* **Task to carry out**:
Transcribe all of the entries, matching each one exactly.
- - - - -
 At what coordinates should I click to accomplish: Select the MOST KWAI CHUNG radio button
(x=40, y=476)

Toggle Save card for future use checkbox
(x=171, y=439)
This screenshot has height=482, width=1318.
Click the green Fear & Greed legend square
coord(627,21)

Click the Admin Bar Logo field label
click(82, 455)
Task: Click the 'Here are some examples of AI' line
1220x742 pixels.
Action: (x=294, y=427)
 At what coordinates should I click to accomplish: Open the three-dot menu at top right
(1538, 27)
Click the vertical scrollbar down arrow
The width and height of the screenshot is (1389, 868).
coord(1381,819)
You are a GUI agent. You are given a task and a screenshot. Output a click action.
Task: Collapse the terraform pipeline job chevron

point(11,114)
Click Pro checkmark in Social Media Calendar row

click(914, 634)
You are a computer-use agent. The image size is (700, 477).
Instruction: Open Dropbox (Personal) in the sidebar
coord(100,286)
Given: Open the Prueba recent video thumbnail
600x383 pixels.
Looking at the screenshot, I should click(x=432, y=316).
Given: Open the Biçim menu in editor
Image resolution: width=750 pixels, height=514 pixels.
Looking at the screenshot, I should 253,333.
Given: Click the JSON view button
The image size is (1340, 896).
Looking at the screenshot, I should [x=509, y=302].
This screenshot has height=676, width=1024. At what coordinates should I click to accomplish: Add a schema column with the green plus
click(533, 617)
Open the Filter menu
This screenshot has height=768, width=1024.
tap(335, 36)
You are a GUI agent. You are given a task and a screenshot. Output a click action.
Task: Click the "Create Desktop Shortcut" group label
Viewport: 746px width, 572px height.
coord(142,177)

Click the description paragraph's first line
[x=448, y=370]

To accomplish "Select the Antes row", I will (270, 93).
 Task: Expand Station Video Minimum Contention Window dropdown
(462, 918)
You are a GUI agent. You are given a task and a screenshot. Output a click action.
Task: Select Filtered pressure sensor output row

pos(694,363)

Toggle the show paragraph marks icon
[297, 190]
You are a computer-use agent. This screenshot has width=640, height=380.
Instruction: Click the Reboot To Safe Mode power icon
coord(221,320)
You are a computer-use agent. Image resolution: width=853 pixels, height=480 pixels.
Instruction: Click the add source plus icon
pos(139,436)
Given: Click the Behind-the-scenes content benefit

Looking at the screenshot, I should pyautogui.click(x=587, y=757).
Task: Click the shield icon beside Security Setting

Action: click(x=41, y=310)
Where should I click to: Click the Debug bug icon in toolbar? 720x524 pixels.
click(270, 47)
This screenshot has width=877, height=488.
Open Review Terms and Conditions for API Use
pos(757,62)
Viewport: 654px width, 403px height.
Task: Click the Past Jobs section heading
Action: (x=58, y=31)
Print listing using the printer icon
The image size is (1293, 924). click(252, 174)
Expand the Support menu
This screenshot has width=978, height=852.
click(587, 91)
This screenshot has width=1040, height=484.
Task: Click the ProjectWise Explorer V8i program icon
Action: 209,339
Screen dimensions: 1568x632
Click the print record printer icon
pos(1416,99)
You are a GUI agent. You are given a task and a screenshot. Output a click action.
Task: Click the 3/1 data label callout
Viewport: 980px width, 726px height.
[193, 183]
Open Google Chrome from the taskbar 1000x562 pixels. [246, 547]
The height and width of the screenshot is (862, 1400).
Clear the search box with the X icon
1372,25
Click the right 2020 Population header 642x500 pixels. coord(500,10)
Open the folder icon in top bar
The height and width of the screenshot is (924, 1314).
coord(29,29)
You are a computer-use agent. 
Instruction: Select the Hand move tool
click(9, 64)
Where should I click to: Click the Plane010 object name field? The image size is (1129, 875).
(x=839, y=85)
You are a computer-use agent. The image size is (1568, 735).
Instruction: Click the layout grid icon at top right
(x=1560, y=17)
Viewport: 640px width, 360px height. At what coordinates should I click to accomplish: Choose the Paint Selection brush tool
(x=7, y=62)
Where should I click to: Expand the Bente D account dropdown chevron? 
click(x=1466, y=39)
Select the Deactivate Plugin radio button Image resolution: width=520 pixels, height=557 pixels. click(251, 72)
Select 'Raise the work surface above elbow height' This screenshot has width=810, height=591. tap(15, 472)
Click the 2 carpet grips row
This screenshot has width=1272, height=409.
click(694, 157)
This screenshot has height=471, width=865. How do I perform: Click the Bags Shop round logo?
- - - - -
* **Solution to the exercise**:
 At what coordinates should I click to accomplish: Select the MOST KWAI CHUNG radio button
(x=40, y=476)

Toggle Save card for future use checkbox
(x=171, y=439)
This screenshot has height=482, width=1318.
Click the green Fear & Greed legend square
coord(627,21)

Click the Admin Bar Logo field label
click(82, 455)
Task: Click the 'Here are some examples of AI' line
1220x742 pixels.
Action: (x=294, y=427)
 At what coordinates should I click to accomplish: Open the three-dot menu at top right
(1538, 27)
Click the vertical scrollbar down arrow
The width and height of the screenshot is (1389, 868).
coord(1381,819)
You are a GUI agent. You are given a task and a screenshot. Output a click action.
Task: Collapse the terraform pipeline job chevron

point(11,114)
Click Pro checkmark in Social Media Calendar row

click(914, 634)
You are a computer-use agent. The image size is (700, 477).
Instruction: Open Dropbox (Personal) in the sidebar
coord(100,286)
Given: Open the Prueba recent video thumbnail
600x383 pixels.
Looking at the screenshot, I should click(x=432, y=316).
Given: Open the Biçim menu in editor
Image resolution: width=750 pixels, height=514 pixels.
Looking at the screenshot, I should 253,333.
Given: Click the JSON view button
The image size is (1340, 896).
Looking at the screenshot, I should [x=509, y=302].
This screenshot has height=676, width=1024. At what coordinates should I click to accomplish: Add a schema column with the green plus
click(533, 617)
Open the Filter menu
This screenshot has height=768, width=1024.
tap(335, 36)
You are a GUI agent. You are given a task and a screenshot. Output a click action.
Task: Click the "Create Desktop Shortcut" group label
Viewport: 746px width, 572px height.
coord(142,177)

Click the description paragraph's first line
[x=448, y=370]

To accomplish "Select the Antes row", I will (270, 93).
 Task: Expand Station Video Minimum Contention Window dropdown
(462, 918)
You are a GUI agent. You are given a task and a screenshot. Output a click action.
Task: Select Filtered pressure sensor output row

pos(694,363)

Toggle the show paragraph marks icon
[297, 190]
You are a computer-use agent. This screenshot has width=640, height=380.
Instruction: Click the Reboot To Safe Mode power icon
coord(221,320)
You are a computer-use agent. Image resolution: width=853 pixels, height=480 pixels.
Instruction: Click the add source plus icon
pos(139,436)
Given: Click the Behind-the-scenes content benefit

Looking at the screenshot, I should pyautogui.click(x=587, y=757).
Task: Click the shield icon beside Security Setting

Action: click(x=41, y=310)
Where should I click to: Click the Debug bug icon in toolbar? 720x524 pixels.
click(270, 47)
This screenshot has width=877, height=488.
Open Review Terms and Conditions for API Use
pos(757,62)
Viewport: 654px width, 403px height.
Task: Click the Past Jobs section heading
Action: (x=58, y=31)
Print listing using the printer icon
The image size is (1293, 924). click(252, 174)
Expand the Support menu
This screenshot has width=978, height=852.
click(587, 91)
This screenshot has width=1040, height=484.
Task: Click the ProjectWise Explorer V8i program icon
Action: 209,339
Screen dimensions: 1568x632
Click the print record printer icon
pos(1416,99)
You are a GUI agent. You are given a task and a screenshot. Output a click action.
Task: Click the 3/1 data label callout
Viewport: 980px width, 726px height.
[193, 183]
Open Google Chrome from the taskbar 1000x562 pixels. [246, 547]
The height and width of the screenshot is (862, 1400).
Clear the search box with the X icon
1372,25
Click the right 2020 Population header 642x500 pixels. coord(500,10)
Open the folder icon in top bar
The height and width of the screenshot is (924, 1314).
coord(29,29)
You are a computer-use agent. 
Instruction: Select the Hand move tool
click(9, 64)
Where should I click to: Click the Plane010 object name field? The image size is (1129, 875).
(x=839, y=85)
You are a computer-use agent. The image size is (1568, 735).
Instruction: Click the layout grid icon at top right
(x=1560, y=17)
Viewport: 640px width, 360px height. At what coordinates should I click to accomplish: Choose the Paint Selection brush tool
(x=7, y=62)
Where should I click to: Expand the Bente D account dropdown chevron? 
click(x=1466, y=39)
Select the Deactivate Plugin radio button Image resolution: width=520 pixels, height=557 pixels. click(251, 72)
Select 'Raise the work surface above elbow height' This screenshot has width=810, height=591. tap(15, 472)
Click the 2 carpet grips row
This screenshot has width=1272, height=409.
click(694, 157)
This screenshot has height=471, width=865. How do I perform: Click the Bags Shop round logo?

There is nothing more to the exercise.